WORK TO COMPLETE:
Copy the data from the line with "Lock Track 1 with its padlock icon" to the line with "Screen dimensions: 1278x885", changing "padlock icon" to "lock symbol" and leaving everything else as it is.

LISTED RECORDS:
++++++

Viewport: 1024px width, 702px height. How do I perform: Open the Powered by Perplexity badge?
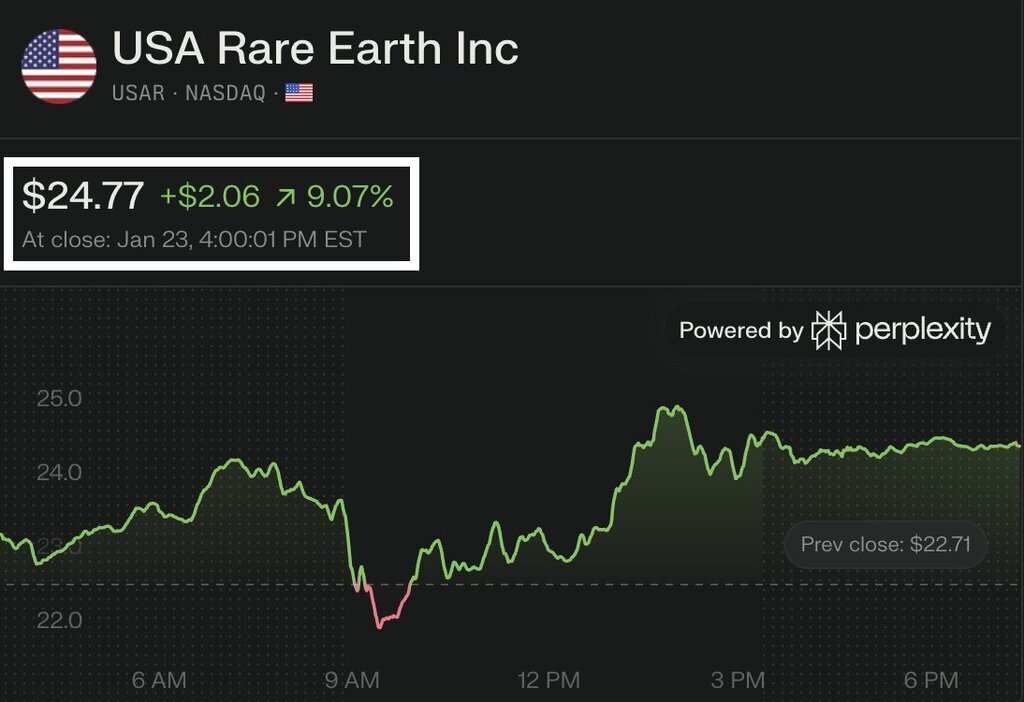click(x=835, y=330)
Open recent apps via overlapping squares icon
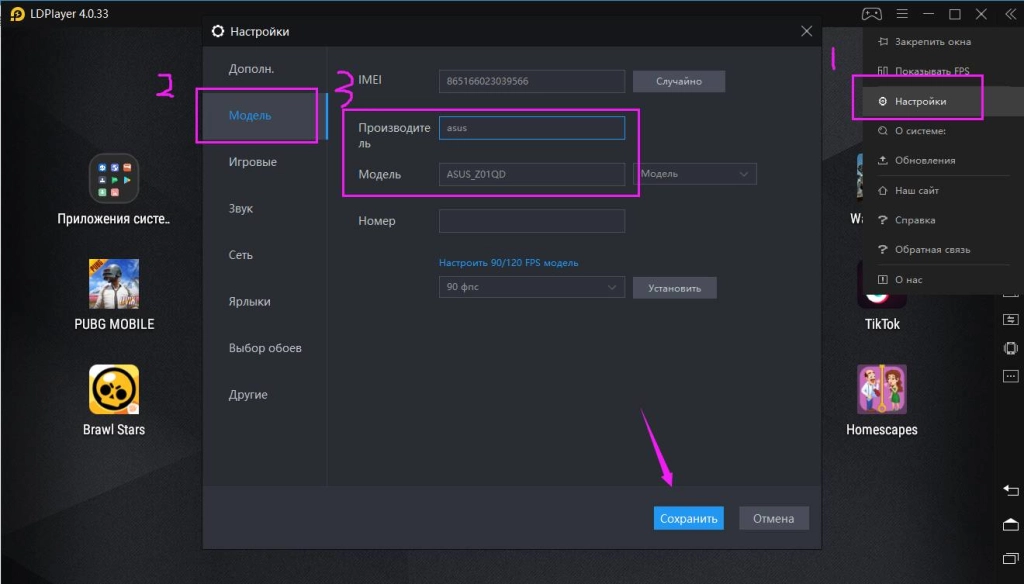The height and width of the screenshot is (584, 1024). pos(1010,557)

++++++

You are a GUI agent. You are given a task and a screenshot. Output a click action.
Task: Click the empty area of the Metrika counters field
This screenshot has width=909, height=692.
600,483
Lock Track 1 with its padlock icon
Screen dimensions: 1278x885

++++++

OUTPUT BELOW:
Lock Track 1 with its lock symbol
Screen dimensions: 1278x885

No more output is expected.